"Kapan nyampe nya, Zay?" tanya Nathan sambil menoleh ke belakang untuk berbicara langsung pada temannya sambil sesekali menyibak beberapa tanaman liar dengan tangannya.
Hening, tidak ada jawaban. Nathan memilih kembali menghadap jalanan di depannya, menghiraukan jawaban kosong tersebut. Hal itu justru menarik perhatian Maven yang berjalan paling depan, memimpin perjalanan.
"Orang nanya tuh di jawab, jangan diem aja." ujarnya dengan nada sedikit menyinggung. Hampir saja menolehkan kepalanya menghadap belakang, namun dengan cepat hal itu dibatalkan oleh Nathan.
"Terus jalan. Jangan sesekali noleh ke belakang."
"Emang kenapa, sih?" Meski penuh keheranan, Maven tetap menurut. Dia mengurungkan niatnya untuk menoleh dan melanjutkan langkahnya.

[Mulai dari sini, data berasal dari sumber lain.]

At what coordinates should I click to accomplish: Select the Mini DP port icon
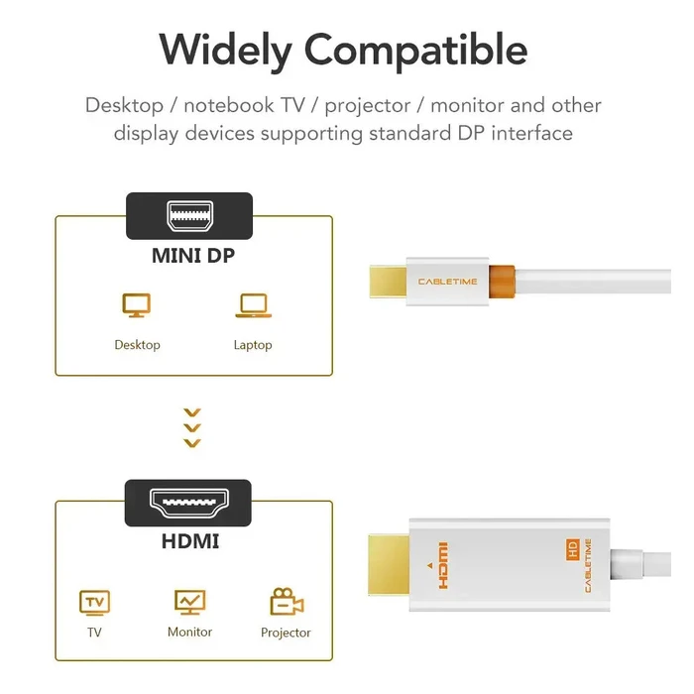click(x=189, y=215)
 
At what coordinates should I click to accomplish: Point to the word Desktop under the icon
click(x=137, y=345)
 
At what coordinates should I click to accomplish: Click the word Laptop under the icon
click(x=252, y=345)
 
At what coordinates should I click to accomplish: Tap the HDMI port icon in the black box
click(x=188, y=503)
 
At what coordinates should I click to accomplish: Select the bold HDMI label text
click(x=189, y=542)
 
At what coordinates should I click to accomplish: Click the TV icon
click(x=94, y=602)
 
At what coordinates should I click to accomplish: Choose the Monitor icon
click(x=189, y=602)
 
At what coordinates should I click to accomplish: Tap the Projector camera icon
click(x=286, y=602)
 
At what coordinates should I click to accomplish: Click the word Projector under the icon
click(x=286, y=633)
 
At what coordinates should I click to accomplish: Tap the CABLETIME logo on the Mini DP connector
click(x=447, y=282)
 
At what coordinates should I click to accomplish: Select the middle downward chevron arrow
click(x=193, y=428)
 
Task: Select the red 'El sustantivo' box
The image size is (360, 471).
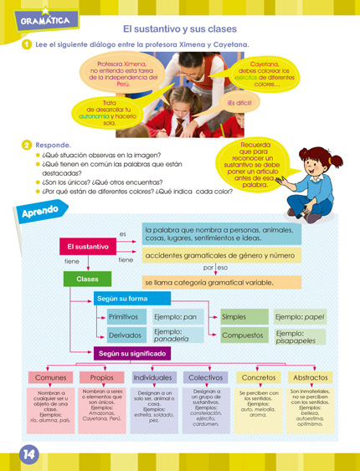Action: (87, 247)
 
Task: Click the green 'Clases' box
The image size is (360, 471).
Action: (87, 279)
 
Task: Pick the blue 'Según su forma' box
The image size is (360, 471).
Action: (122, 298)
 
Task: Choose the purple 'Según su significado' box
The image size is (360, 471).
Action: (132, 354)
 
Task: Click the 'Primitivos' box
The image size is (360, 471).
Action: (125, 317)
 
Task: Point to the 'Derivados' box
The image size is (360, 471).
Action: (125, 335)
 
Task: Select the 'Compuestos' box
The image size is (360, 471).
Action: (242, 335)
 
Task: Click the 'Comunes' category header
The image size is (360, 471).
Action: (50, 378)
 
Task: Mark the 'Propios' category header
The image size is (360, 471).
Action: (103, 378)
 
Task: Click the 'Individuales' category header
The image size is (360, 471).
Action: (153, 378)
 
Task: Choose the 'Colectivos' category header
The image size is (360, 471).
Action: (206, 378)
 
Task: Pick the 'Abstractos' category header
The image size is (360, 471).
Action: (310, 378)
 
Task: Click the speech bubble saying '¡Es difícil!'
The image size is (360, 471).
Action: (239, 103)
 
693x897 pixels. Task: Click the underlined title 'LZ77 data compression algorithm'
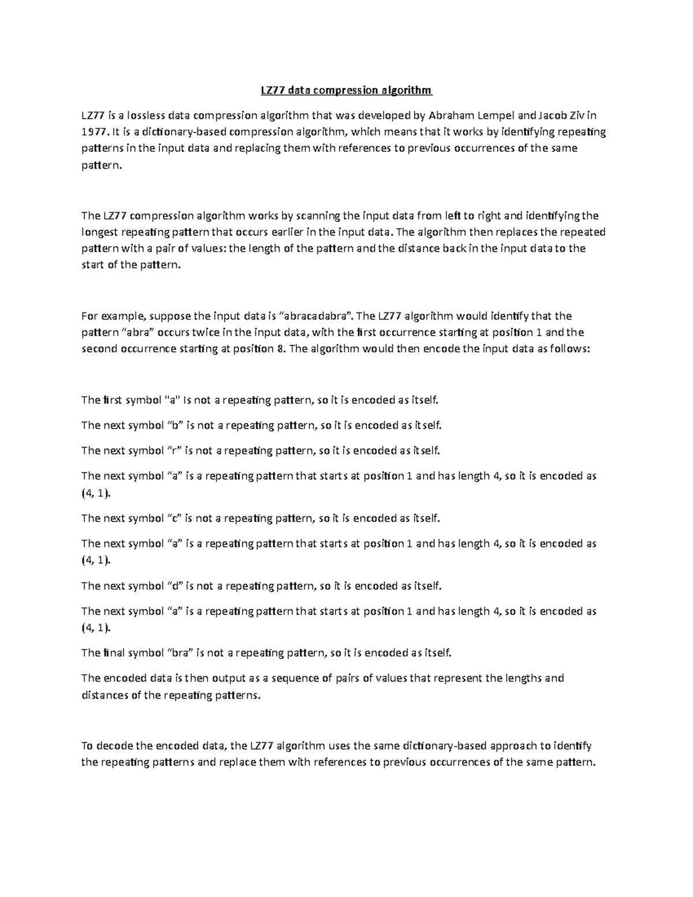(x=346, y=90)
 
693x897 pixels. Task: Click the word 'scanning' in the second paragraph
(x=318, y=216)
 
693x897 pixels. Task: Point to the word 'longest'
(x=100, y=233)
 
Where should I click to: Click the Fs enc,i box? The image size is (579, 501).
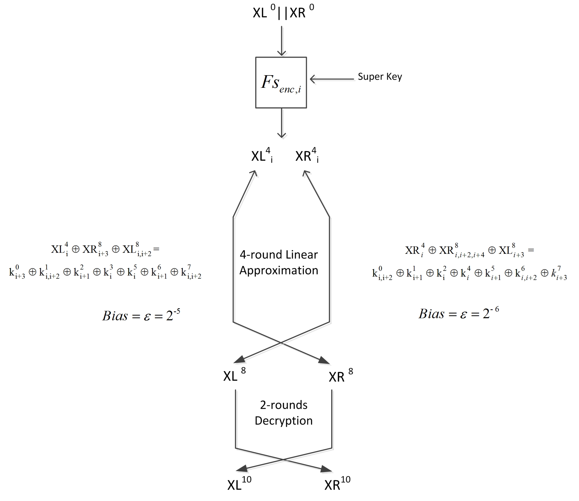[281, 82]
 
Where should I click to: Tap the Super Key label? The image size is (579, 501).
[380, 77]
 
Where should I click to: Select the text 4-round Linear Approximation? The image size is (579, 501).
[279, 262]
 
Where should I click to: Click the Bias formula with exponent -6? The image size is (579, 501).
[458, 314]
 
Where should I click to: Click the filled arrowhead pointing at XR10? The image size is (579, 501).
[326, 469]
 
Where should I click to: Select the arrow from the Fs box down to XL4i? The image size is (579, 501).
[281, 123]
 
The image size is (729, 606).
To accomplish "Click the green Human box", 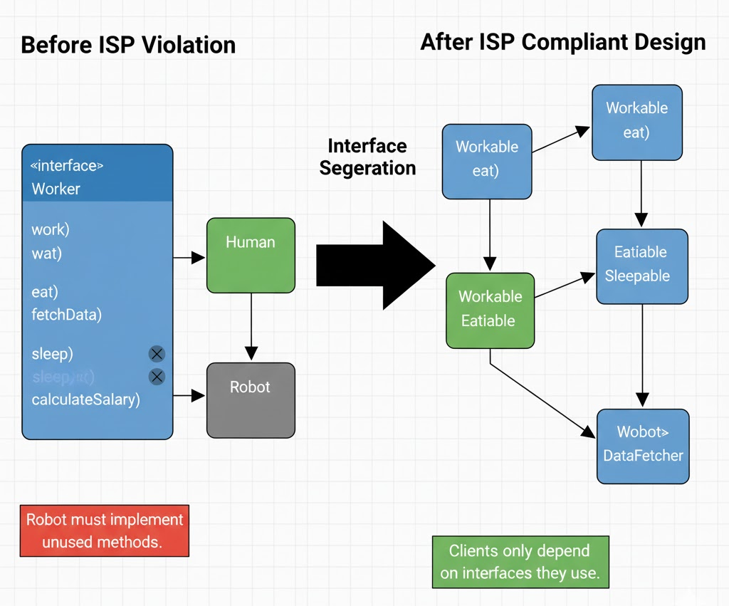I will pyautogui.click(x=251, y=255).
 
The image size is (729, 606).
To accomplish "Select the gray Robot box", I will pyautogui.click(x=251, y=399).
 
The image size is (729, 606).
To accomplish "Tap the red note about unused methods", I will pyautogui.click(x=104, y=531).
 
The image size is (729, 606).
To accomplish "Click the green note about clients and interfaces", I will pyautogui.click(x=520, y=562).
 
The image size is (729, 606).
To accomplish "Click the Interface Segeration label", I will pyautogui.click(x=367, y=157).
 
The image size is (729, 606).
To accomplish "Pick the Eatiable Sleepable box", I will pyautogui.click(x=641, y=266).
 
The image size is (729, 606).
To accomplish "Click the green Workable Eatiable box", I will pyautogui.click(x=490, y=310).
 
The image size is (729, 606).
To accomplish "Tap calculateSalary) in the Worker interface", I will pyautogui.click(x=85, y=399).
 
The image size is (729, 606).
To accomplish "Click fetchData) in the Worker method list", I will pyautogui.click(x=66, y=314).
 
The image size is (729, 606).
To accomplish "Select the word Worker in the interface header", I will pyautogui.click(x=56, y=189).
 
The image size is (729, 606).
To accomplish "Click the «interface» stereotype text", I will pyautogui.click(x=67, y=166).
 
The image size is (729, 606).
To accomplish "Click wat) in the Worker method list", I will pyautogui.click(x=46, y=253).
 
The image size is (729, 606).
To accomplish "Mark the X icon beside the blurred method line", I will pyautogui.click(x=157, y=377).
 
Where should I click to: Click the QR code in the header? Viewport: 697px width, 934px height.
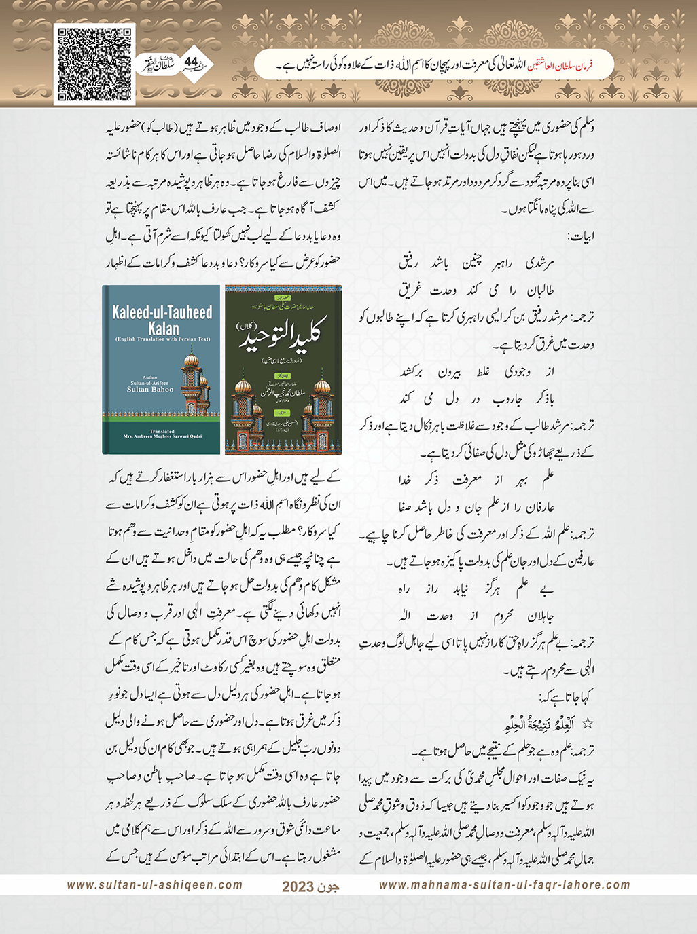click(x=94, y=64)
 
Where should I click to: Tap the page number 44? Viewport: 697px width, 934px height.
click(x=191, y=62)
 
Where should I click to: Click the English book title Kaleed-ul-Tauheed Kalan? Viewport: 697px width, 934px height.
click(x=162, y=320)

"Nggak baik aja. Kita harus melihat masa depan, jangan balik lagi ke masa lalu." jawabnya.
William berpegangan pada ujung kemeja yang dikenakan oleh Dafian. Merasakan hal tersebut, si empunya baju berusaha meraba-raba tangan William yang berjalan di belakangnya. Tangan mereka bertemu. Dafian meremas jari jemari William, meyakinkan temannya bahwa tidak akan terjadi sesuatu apapun yang membahayakan nyawa mereka.
Saat terus melangkah, remaja-remaja di sana tiba-tiba mendengar suara tertawa cekikikan yang singkat dari balik semak-semak di samping kiri. Mereka tersentak dan menghentikan perjalanan, sempat mengalami keheningan beberapa saat.
"Denger, nggak?" Bisik Dafian tepat di telinga Maven dengan mencondongkan tubuh ke depan.
"Kita salah denger kayaknya." balas Maven.
"Nggak mungkin. Sedangkan kita semua sama-sama denger! Apa jangan-jangan itu hantu?" Dafian membantah lantaran yakin bahwa kawan-kawannya juga menangkap suara tawa tersebut.
Nathan terlihat panik. Ia menepuk-nepuk tubuh Devano di sampingnya "Senter mana senter?"
"Kalau ada udah dari tadi kita pakai senter! Bodoh lo, bang!"
Baru kali ini Nathan mendengar panggilan 'abang' dari mulut si bontot. Diam-diam Nathan tersenyum, merasa bahwa kata singkat itu membuat malam ini menjadi indah, walaupun terdapat kata kasar di dalam kalimatnya. 'Bodoh.'
"Ayo jalan lagi." ucap Maven.
Baru beberapa langkah melanjutkan perjalanan, sekelompok remaja itu kembali terkejut ketika semak-semak tadi bergerak, padahal sekarang cuacanya tidak berangin. Jantung mereka berdegup kencang, perlahan menolehkan kepala menghadap sumber suara.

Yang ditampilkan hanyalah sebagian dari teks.